El tabú de la higiene
En el siglo XVII, la higiene estaba rodeada de creencias erróneas. Los médicos de la época desaconsejaban los baños por temor a que los poros abiertos atrajeran enfermedades. Aunque hay relatos exagerados que aseguran que Luis XIV solo se bañó tres veces en su vida, lo cierto es que su aseo se basaba en cambios frecuentes de ropa. Se dice que cambiaba de camisa tres veces al día.
El monarca, sin embargo, era devoto de los enemas, práctica popular en su tiempo. Algunos cronistas aseguran que llegó a someterse a más de 2,000 a lo largo de su vida.

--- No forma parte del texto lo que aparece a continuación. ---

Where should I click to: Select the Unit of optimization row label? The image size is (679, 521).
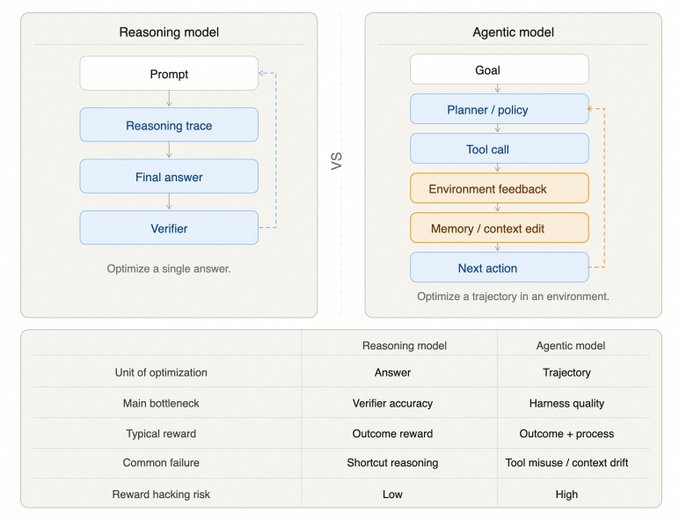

Para contrarrestar los olores, perfumes y esencias eran imprescindibles. Su amante incluso se bañaba en perfume antes de encontrarse con él, aunque en más de una ocasión los aromas fueron motivo de discusiones.
Religión y contradicciones
A pesar de sus múltiples amantes, Luis XIV era un católico fervoroso. Asistía a misa diariamente y aspiraba a unificar Francia bajo una sola fe. Esta devoción la heredó de su madre, Ana de Austria, quien mezclaba religión y pragmatismo en su papel como regente.
Amantes y escándalos
A los 15 años, su madre le presentó a su primera amante, una dama conocida como “Catherine la tuerta”, escogida por su discreción y experiencia.
En 1660, Luis XIV contrajo matrimonio con María Teresa de Austria y Borbón. Aunque le fue fiel durante el primer año, pronto comenzaron sus romances extramaritales. Enriqueta de Inglaterra, esposa de su hermano, fue una de sus amantes más comentadas, así como Madame de Montespan, con quien tuvo siete hijos.
Montespan incluso recurrió a magos y alquimistas para mantener su lugar en la corte. Este hecho desembocó en un escándalo mayor: una investigación por intento de envenenamiento contra el rey. Treinta y seis personas fueron ejecutadas, 34 desterradas y numerosas figuras de la corte implicadas.
Con el tiempo, Montespan fue desplazada por la Marquesa de Maintenon, institutriz de sus hijos. Tras la muerte de María Teresa, Luis XIV y Maintenon se casaron en secreto. Sin embargo, su matrimonio no fue reconocido por el Estado, por lo que ella nunca fue oficialmente reina.